▶ [Problem] Print out the entries below with no edits.

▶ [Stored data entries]
——————

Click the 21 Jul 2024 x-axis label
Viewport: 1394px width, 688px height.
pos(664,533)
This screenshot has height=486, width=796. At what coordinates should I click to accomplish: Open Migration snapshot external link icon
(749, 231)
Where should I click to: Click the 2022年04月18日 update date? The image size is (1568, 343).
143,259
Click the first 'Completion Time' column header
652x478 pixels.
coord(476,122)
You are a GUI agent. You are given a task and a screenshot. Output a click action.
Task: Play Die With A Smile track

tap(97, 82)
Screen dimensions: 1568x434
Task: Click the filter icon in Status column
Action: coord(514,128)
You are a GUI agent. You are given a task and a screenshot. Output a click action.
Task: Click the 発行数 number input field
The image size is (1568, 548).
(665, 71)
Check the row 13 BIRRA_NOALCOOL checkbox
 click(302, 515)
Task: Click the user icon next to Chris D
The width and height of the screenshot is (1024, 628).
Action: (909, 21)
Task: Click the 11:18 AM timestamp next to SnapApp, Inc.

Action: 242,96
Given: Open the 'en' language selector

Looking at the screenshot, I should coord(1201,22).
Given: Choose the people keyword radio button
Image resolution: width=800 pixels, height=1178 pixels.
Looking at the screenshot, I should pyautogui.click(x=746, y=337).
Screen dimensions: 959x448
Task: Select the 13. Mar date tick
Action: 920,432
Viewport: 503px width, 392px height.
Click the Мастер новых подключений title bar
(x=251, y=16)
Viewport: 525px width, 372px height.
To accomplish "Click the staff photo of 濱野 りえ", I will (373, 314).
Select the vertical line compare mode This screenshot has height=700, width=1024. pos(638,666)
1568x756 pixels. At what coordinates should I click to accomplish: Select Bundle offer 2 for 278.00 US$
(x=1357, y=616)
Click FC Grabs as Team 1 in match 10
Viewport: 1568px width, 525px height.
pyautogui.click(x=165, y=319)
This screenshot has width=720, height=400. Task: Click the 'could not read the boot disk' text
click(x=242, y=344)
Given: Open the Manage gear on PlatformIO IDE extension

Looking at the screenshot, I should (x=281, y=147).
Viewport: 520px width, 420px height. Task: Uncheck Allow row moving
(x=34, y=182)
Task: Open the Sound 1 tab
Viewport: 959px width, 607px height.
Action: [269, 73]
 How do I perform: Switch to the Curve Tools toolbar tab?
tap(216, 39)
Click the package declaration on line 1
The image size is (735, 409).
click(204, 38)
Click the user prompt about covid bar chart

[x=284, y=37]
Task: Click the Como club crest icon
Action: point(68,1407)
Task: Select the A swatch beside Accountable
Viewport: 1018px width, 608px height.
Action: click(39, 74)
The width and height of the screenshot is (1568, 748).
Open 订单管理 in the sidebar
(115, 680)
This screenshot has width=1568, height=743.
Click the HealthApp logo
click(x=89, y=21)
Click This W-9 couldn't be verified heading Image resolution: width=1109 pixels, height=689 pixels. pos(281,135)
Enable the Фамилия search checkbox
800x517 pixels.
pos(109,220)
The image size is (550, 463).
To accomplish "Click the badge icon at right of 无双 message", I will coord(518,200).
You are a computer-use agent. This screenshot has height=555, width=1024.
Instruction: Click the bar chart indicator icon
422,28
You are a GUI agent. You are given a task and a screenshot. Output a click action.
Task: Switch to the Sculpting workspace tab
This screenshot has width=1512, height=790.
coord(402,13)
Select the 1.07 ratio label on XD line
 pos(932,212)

——————

▶ [Solution to this task]
Click the 21 Jul 2024 x-axis label
Viewport: 1394px width, 688px height.
pos(664,533)
This screenshot has height=486, width=796. At what coordinates should I click to accomplish: Open Migration snapshot external link icon
(749, 231)
Where should I click to: Click the 2022年04月18日 update date? The image size is (1568, 343).
143,259
Click the first 'Completion Time' column header
652x478 pixels.
coord(476,122)
You are a GUI agent. You are given a task and a screenshot. Output a click action.
Task: Play Die With A Smile track

tap(97, 82)
Screen dimensions: 1568x434
Task: Click the filter icon in Status column
Action: coord(514,128)
You are a GUI agent. You are given a task and a screenshot. Output a click action.
Task: Click the 発行数 number input field
The image size is (1568, 548).
(665, 71)
Check the row 13 BIRRA_NOALCOOL checkbox
 click(302, 515)
Task: Click the user icon next to Chris D
The width and height of the screenshot is (1024, 628).
Action: (909, 21)
Task: Click the 11:18 AM timestamp next to SnapApp, Inc.

Action: 242,96
Given: Open the 'en' language selector

Looking at the screenshot, I should coord(1201,22).
Given: Choose the people keyword radio button
Image resolution: width=800 pixels, height=1178 pixels.
Looking at the screenshot, I should pyautogui.click(x=746, y=337).
Screen dimensions: 959x448
Task: Select the 13. Mar date tick
Action: 920,432
Viewport: 503px width, 392px height.
Click the Мастер новых подключений title bar
(x=251, y=16)
Viewport: 525px width, 372px height.
To accomplish "Click the staff photo of 濱野 りえ", I will (373, 314).
Select the vertical line compare mode This screenshot has height=700, width=1024. pos(638,666)
1568x756 pixels. At what coordinates should I click to accomplish: Select Bundle offer 2 for 278.00 US$
(x=1357, y=616)
Click FC Grabs as Team 1 in match 10
Viewport: 1568px width, 525px height.
pyautogui.click(x=165, y=319)
This screenshot has width=720, height=400. Task: Click the 'could not read the boot disk' text
click(x=242, y=344)
Given: Open the Manage gear on PlatformIO IDE extension

Looking at the screenshot, I should (x=281, y=147).
Viewport: 520px width, 420px height. Task: Uncheck Allow row moving
(x=34, y=182)
Task: Open the Sound 1 tab
Viewport: 959px width, 607px height.
Action: [269, 73]
 How do I perform: Switch to the Curve Tools toolbar tab?
tap(216, 39)
Click the package declaration on line 1
The image size is (735, 409).
click(204, 38)
Click the user prompt about covid bar chart

[x=284, y=37]
Task: Click the Como club crest icon
Action: point(68,1407)
Task: Select the A swatch beside Accountable
Viewport: 1018px width, 608px height.
Action: click(39, 74)
The width and height of the screenshot is (1568, 748).
Open 订单管理 in the sidebar
(115, 680)
This screenshot has width=1568, height=743.
Click the HealthApp logo
click(x=89, y=21)
Click This W-9 couldn't be verified heading Image resolution: width=1109 pixels, height=689 pixels. pos(281,135)
Enable the Фамилия search checkbox
800x517 pixels.
pos(109,220)
The image size is (550, 463).
To accomplish "Click the badge icon at right of 无双 message", I will coord(518,200).
You are a computer-use agent. This screenshot has height=555, width=1024.
Instruction: Click the bar chart indicator icon
422,28
You are a GUI agent. You are given a task and a screenshot. Output a click action.
Task: Switch to the Sculpting workspace tab
This screenshot has width=1512, height=790.
coord(402,13)
Select the 1.07 ratio label on XD line
 pos(932,212)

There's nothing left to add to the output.